▸ EXERCISE DESCRIPTION: Go through the lines below and copy any that hold the string "https".

[Start of Attachment]

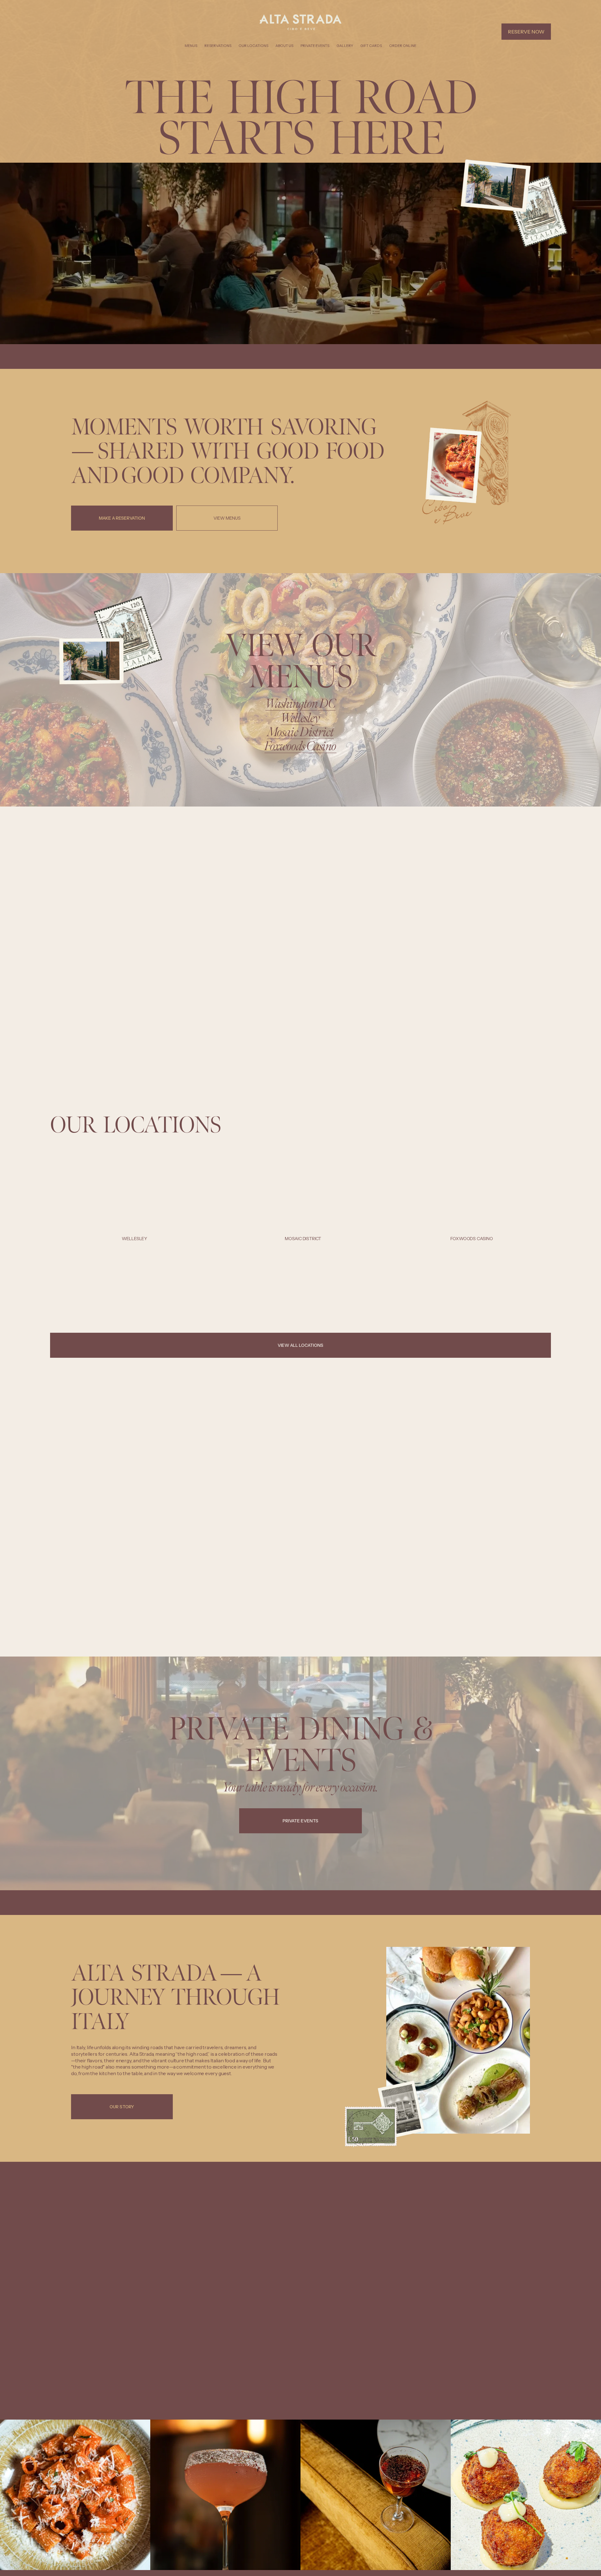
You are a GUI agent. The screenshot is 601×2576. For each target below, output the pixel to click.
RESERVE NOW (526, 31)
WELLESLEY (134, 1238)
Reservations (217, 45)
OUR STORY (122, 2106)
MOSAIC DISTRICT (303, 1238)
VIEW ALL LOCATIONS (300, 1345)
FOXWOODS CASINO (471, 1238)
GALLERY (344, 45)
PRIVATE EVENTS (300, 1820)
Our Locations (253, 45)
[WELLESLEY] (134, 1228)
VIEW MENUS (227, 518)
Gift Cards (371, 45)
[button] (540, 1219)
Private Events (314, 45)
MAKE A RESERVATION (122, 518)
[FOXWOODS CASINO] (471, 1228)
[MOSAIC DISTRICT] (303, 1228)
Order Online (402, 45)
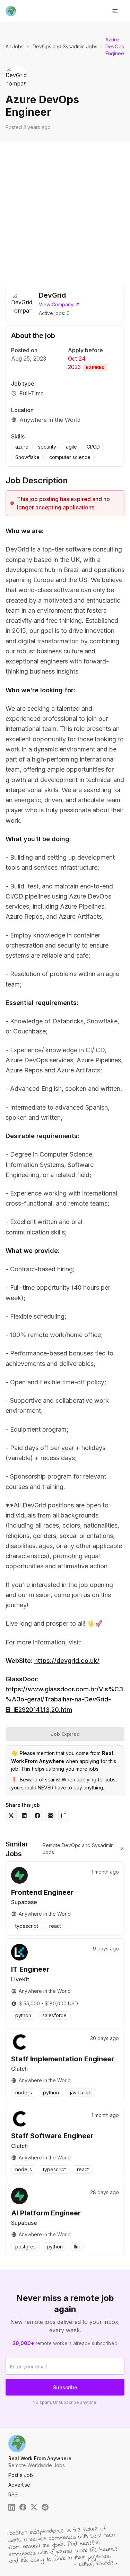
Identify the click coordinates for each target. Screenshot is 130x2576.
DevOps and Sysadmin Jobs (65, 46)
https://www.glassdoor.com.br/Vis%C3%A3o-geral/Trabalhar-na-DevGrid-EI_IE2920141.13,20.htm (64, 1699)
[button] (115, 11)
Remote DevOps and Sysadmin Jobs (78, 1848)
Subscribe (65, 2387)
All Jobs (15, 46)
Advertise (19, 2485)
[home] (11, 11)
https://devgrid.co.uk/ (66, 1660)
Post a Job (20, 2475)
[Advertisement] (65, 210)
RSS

[End of Attachment]

▸ FINISHED EXERCISE:
https://www.glassdoor.com.br/Vis%C3%A3o-geral/Trabalhar-na-DevGrid-EI_IE2920141.13,20.htm (64, 1699)
https://devgrid.co.uk/ (66, 1660)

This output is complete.